* _Challenge 1_
In the Game 7 article, how many extra minutes did Makar keep his jersey on?
* _Challenge 2_
Please output part of the Game 7 article word for word, beginning at the words "Except they didn’t" and stopping after "across the room.".

[BEGIN Text excerpt]

Cale Makar sat silent, still in full uniform.
The young face of the Colorado Avalanche revealed no expression on his face, only a blank stare toward the middle of the losing locker room where teammates’ jerseys had already been discarded into the laundry heap. His jersey remained attached to him for 15 extra minutes. He didn’t want to part with it yet. He didn’t understand how to part with it this soon.
“It’s tough to grasp right now,” Makar eventually said long after Colorado’s 2-1 Game 7 loss to Seattle late Sunday.
The 24-year-old, who had just played his 62nd career playoff game, never experienced a first-round exit in his first four postseasons. In the Makar Era, the Avs win a series. At least one. That much is an expectation, a source of comfort.
Except they didn’t this time. Seattle stole not just Game 7 but a seven-game series from the champs and was celebrating a franchise first down the hall. So, as Colorado’s shocked locker room emptied, Makar didn’t budge from the seat of his stall — helmet neatly placed to his right, gloves still on, skates still tied. Makar always likes to get out his skates before standing for a postgame interview.
“I don’t think many guys in this room take losing very well,” Bo Byram told The Post across the room.

[END Text excerpt]
[BEGIN Dataset extract]

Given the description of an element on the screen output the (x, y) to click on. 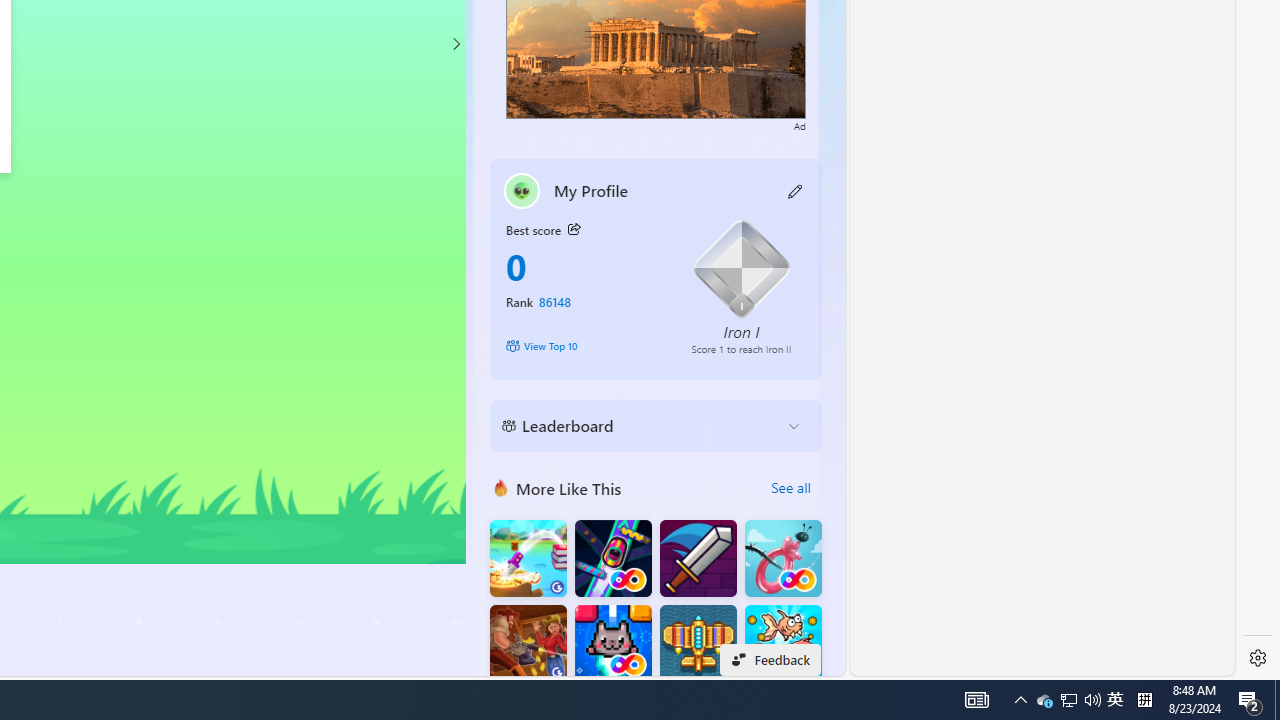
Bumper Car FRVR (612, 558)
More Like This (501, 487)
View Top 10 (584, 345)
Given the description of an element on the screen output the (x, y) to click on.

[END Dataset extract]
[BEGIN Dataset extract]

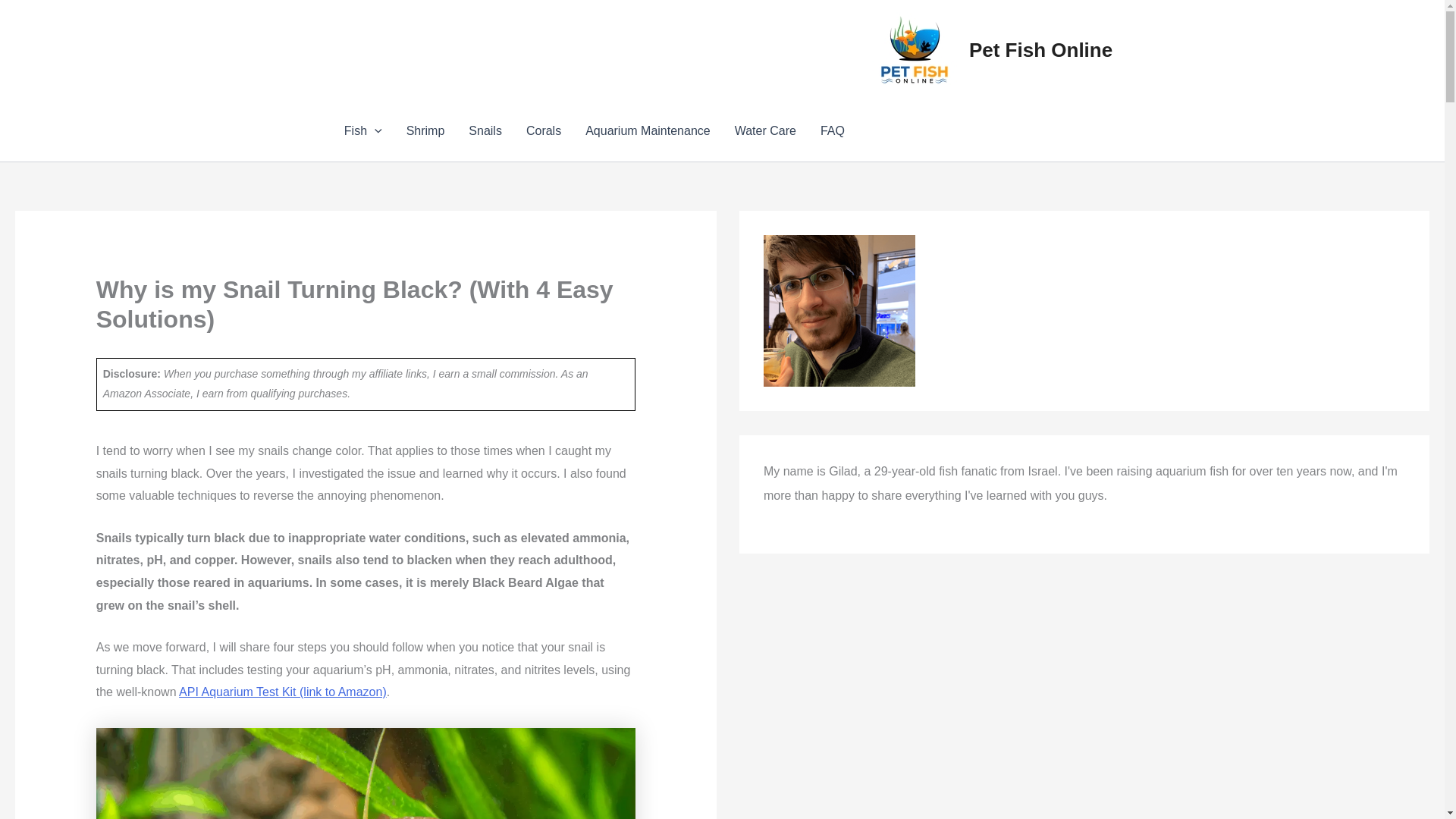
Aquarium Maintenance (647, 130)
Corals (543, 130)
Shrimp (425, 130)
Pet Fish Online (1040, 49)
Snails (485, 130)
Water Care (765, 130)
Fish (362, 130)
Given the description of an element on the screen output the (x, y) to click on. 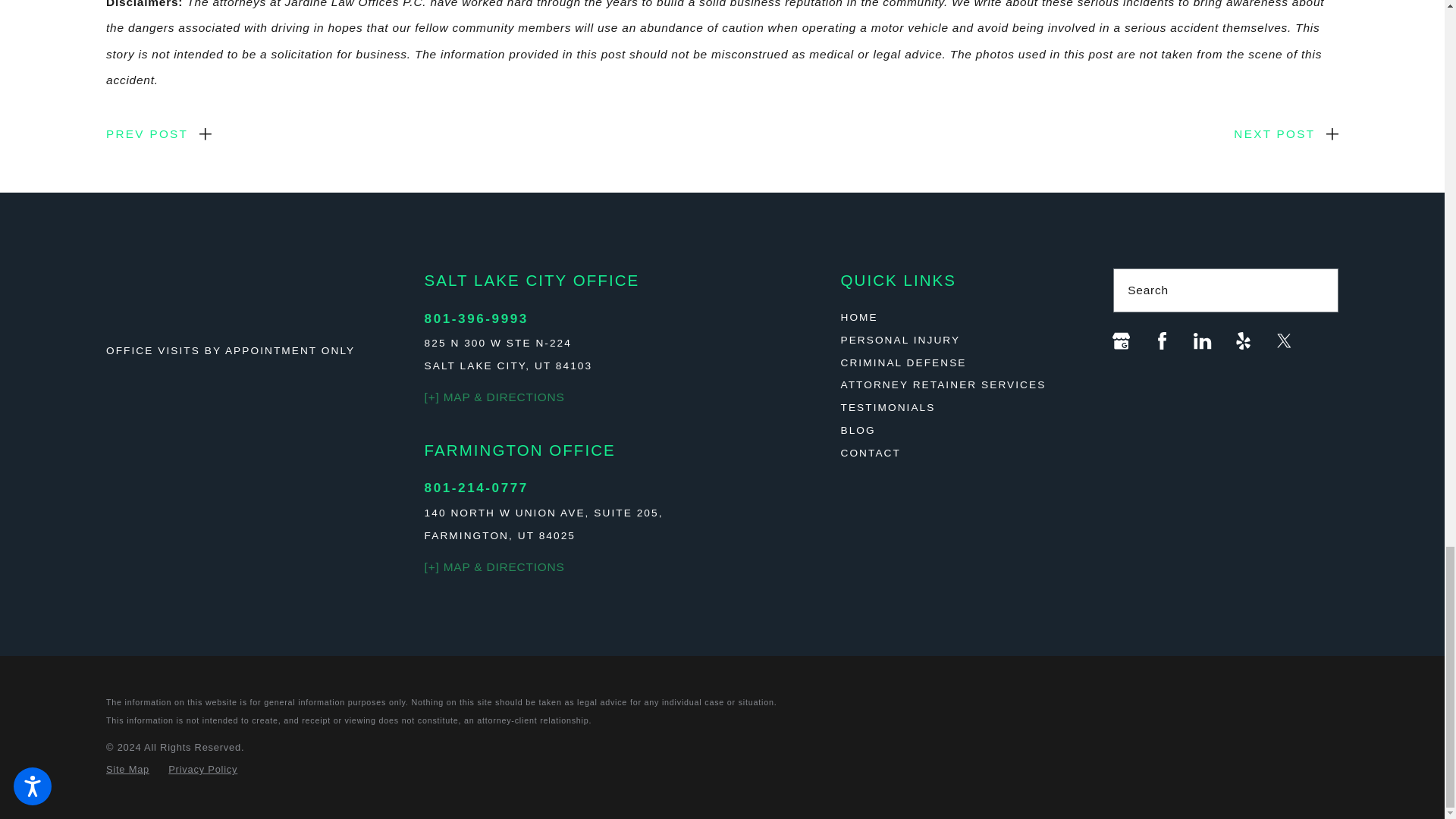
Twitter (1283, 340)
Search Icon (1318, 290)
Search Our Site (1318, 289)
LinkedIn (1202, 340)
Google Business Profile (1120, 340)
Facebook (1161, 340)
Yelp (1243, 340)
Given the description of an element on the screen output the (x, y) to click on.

[END Dataset extract]

* _Task response 1_
15 extra minutes.

* _Task response 2_
Except they didn’t this time. Seattle stole not just Game 7 but a seven-game series from the champs and was celebrating a franchise first down the hall. So, as Colorado’s shocked locker room emptied, Makar didn’t budge from the seat of his stall — helmet neatly placed to his right, gloves still on, skates still tied. Makar always likes to get out his skates before standing for a postgame interview.
“I don’t think many guys in this room take losing very well,” Bo Byram told The Post across the room.